Distillation and Reinforcement Learning (RL) fine-tuning are the primary pillars of diffusion post-training. While traditionally studied in isolation, the interaction between these phases remains poorly understood, and in particular how fine-tuning impacts the generative quality of distilled models. We introduce Rewarded Moment Matching Distillation (RMMD), a novel framework that simultaneously distills diffusion models and maximizes a reward function. RMMD preserves the high-fidelity ``naturalness'' characteristic of advanced distillation (such as 8-step Moment Matching) by adapting the sampling loop for on-policy training and repurposing the distillation loss as a proxy for integral KL regularization. By evaluating the FID-Reward Pareto fronts on ImageNet, we demonstrate that RMMD achieves superior trade-offs compared to single-step baselines (DI++) and multi-step competitors (DRaFT, HyperNoise).

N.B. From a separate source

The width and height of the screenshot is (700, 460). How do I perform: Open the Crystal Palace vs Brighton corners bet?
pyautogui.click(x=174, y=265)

Finally, we apply RMMD to GenCast, a state-of-the-art weather forecasting model, to distill it while optimizing the Continuous Ranked Probability Score (CRPS) metric. The resulting distilled model achieves a 7.5x speedup while outperforming the teacher model on 93% of target weather variables, and being better calibrated. This proves that RMMD scales to complex, high-dimensional scientific domains.